I don’t bring up Social Security much around my friends, probably because it’s not exactly the most riveting topic, but mainly because I know most of us in our twenties haven’t given our retirement much thought. In fact, when I finally did bring it up, it soon became clear that 1) almost nobody knew the basics, and 2) just about everybody thought Social Security wasn’t going to be around when they got older.
This might all be solved if we ever bothered to educate ourselves beyond what we “think” we know about one of the country’s oldest and most successful programs. Try to remember why you first thought Social Security wasn’t going to make it by the time you retire. Then do yourself a favor and find out for yourself. If you, did you might find out that Social Security is not in crisis, that the Social Security Administration already planned for the baby boomer retirees in 1983, or that Social Security’s long-run shortfall is small and easily manageable with reform. In a nutshell: an easy fix.
Reality: There is no Social Security crisis. By 2023, Social Security will have a $4.3 trillion surplus (yes, trillion with a ‘T’). It can pay out all scheduled benefits for the next quarter-century with no changes whatsoever. After 2037, it’ll still be able to pay out 75% of scheduled benefits–and again, that’s without any changes. The program started preparing for the Baby Boomers retirement decades ago. Anyone who insists Social Security is broke probably wants to break it themselves.
Myth 2: We have to raise the retirement age because people are living longer.
Reality: This is a red-herring to trick you into agreeing to benefit cuts. Retirees are living about the same amount of time as they were in the 1930s.

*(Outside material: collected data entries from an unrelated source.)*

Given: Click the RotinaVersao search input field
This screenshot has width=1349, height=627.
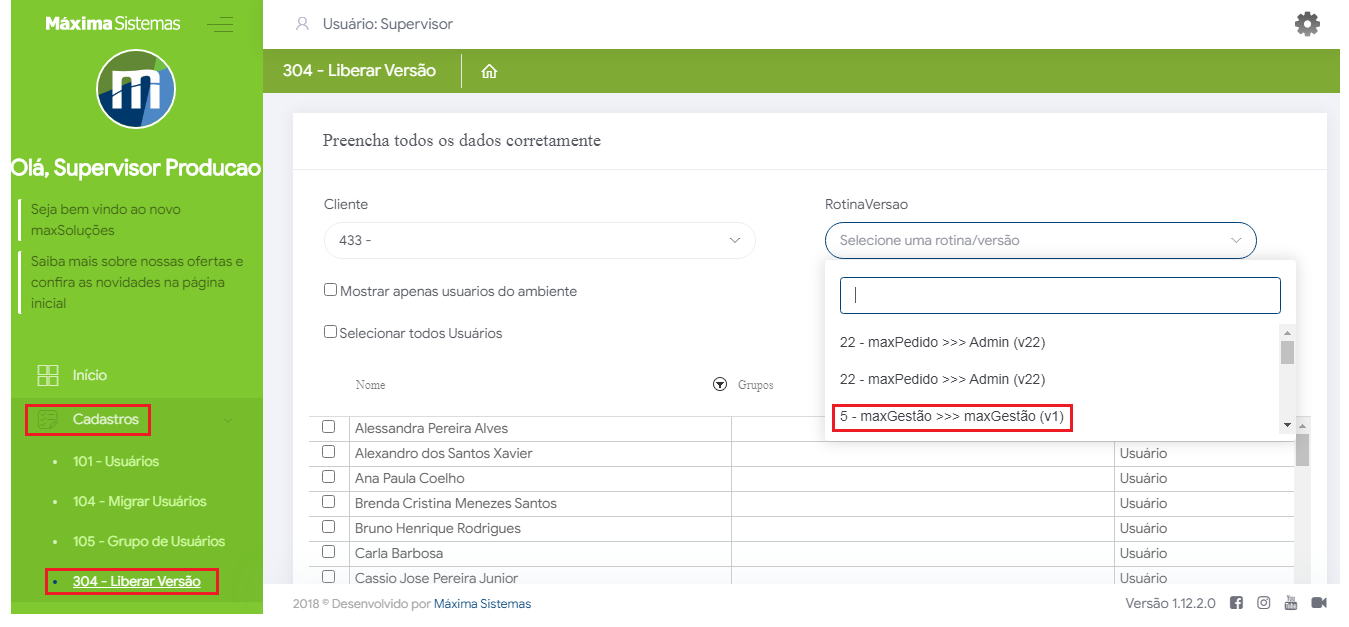Looking at the screenshot, I should click(1059, 295).
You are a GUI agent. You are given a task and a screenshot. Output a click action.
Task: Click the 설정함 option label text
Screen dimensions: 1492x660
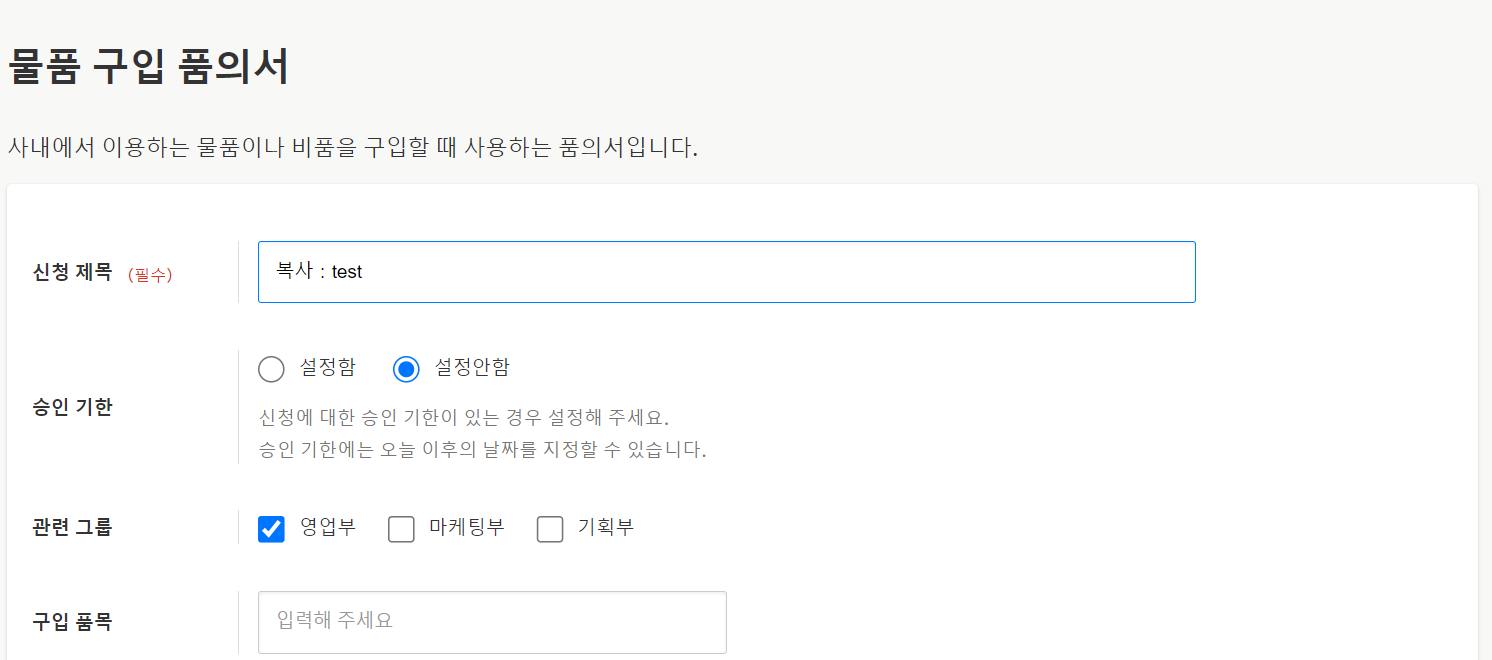click(327, 367)
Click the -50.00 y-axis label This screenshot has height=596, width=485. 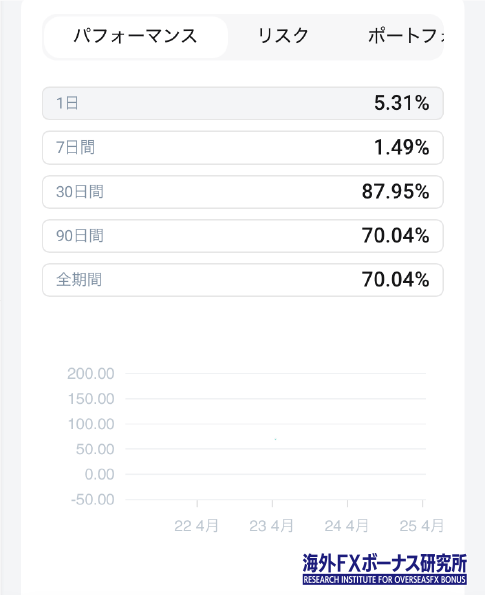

The reason average life expectancy is higher is mostly because many fewer people die as children than did 70 years ago. What’s more, what gains there have been are distributed very unevenly–since 1972, life expectancy increased by 6.5 years for workers in the top half of the income brackets, but by less than 2 years for those in the bottom half. But those intent on cutting Social Security love this argument because raising the retirement age is the same as an across-the-board benefit cut.
Myth 3: Benefit cuts are the only way to fix Social Security.
Reality: Social Security doesn’t need to be fixed. But if we want to strengthen it, here’s a better way: Make the rich pay their fair share. If the very rich paid taxes on all of their income, Social Security would be sustainable for decades to come. Right now, high earners only pay Social Security taxes on the first $106,000 of their income. But conservatives insist benefit cuts are the only way because they want to protect the super-rich from paying their fair share.
Myth 4: The Social Security Trust Fund has been raided and is full of IOUs
Reality: Not even close to true. The Social Security Trust Fund isn’t full of IOUs, it’s full of U.S. Treasury Bonds. And those bonds are backed by the full faith and credit of the United States. The reason Social Security holds only treasury bonds is the same reason many Americans do: The federal government has never missed a single interest payment on its debts. President Bush wanted to put Social Security funds in the stock market–which would have been disastrous–but luckily, he failed. So the trillions of dollars in the Social Security Trust Fund, which are separate from the regular budget, are as safe as can be.
Myth 5: Social Security adds to the deficit
Reality: It’s not just wrong — it’s impossible! By law, Social Security funds are separate from the budget, and it must pay its own way. That means that Social Security can’t add one penny to the deficit.